Depois da liberação em padarias e restaurantes, sentei na primeira mesa da padaria próxima de casa na segunda de manhã. Um metro e meio de distância das outras mesas a minha volta. Já fazia tempo que não sentia isso, o simples conforto de voltar a me sentar numa mesa, pedir um café e ficar; nem que seja por alguns minutos, ali refletindo, enquanto acompanho o jornal passando na tevê...
 
Lembro-me da última vez que estive neste lugar. Eu estava acompanhada do meu amigo. Lembro do suco de laranja, da boa conversa, da movimentação constante de pessoas, do abraço ao nos despedirmos.
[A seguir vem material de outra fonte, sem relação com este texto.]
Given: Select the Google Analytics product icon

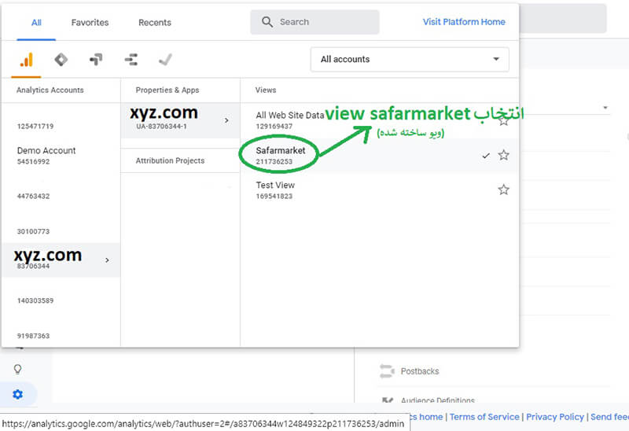Looking at the screenshot, I should click(x=26, y=61).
Parece que faz muito tempo, mas são só alguns meses... Dessa vez eu estava só... Eu e minha companhia.
 
Essa é a mesma solidão que envolve quem ainda está em isolamento e de quem já não está mais. Continuamos sozinhos mesmo sem estarmos em isolamento social. Dizem que a quarentena deixou muito de nós  nos sentindo solitários, aumentou a  carência e a necessidade de afeto (mas já não éramos assim em toda nossa existência? ) Dizem que a pandemia fez enxergar como somos pequeninos e frágeis diante de um vírus letal.
 
E bem, soube de amigos sairam do isolamento para se encontrarem com outras pessoas, outros foram à motéis (e acredito que muita gente fez isso) e soube também de amigos que começaram a namorar em plena pandemia. E você deve estar pensando "Não é o momento apropriado para isso."  Bem, eu também pensei assim. Senti raiva por essas pessoas por um momento. Onde já se viu? Será que não pensou no estrago que podem causar?  Mas convenhamos... Não me diga que em momento algum durante a quarentena você pensou em fazer isso para ficar perto dos seus? Nao me diga que você não surtou de estresse em nem um desses dias? Se a resposta for não, pode fechar os olhos, você está morto.
 
Eu costumo carregar sempre comigo um bloco de notas e uma caneta para todo lugar que vou. Enquanto eu estava nessa padaria, chegou um casal, sentaram-se na mesa ao lado. Discretamente passei a analisa-los. Eles riam, conversavam, gesticulavam ao mesmo tempo. Tirei o bloco de notas da bolsa, rapidamente as palavras saltaram entre meus dedos:
 
"Quando tudo isso passar, espero estar com você, assim como o casal que se senta à mesa de um restaurante,  um de frente para o outro e ambos estão numa sintonia tão gostosa que se esquece de checar as mensagens do celular, de consultar as horas, a cerveja esquenta... E nada mais importa. Estão ali, olho no olho, sentindo a conexão.
 
Espero estar você quando tudo passar.  Eu espero que você também queira estar comigo.
 
Ansiosa para aprender a linguagem dos teus olhos."
 
Dobro o papel. Guardo- o no caderno, Recolho- me.
 
São dias estranhos, dias ensolarados,  finais de tarde coloridos e uma estranha sensação de que ainda estamos sozinhos.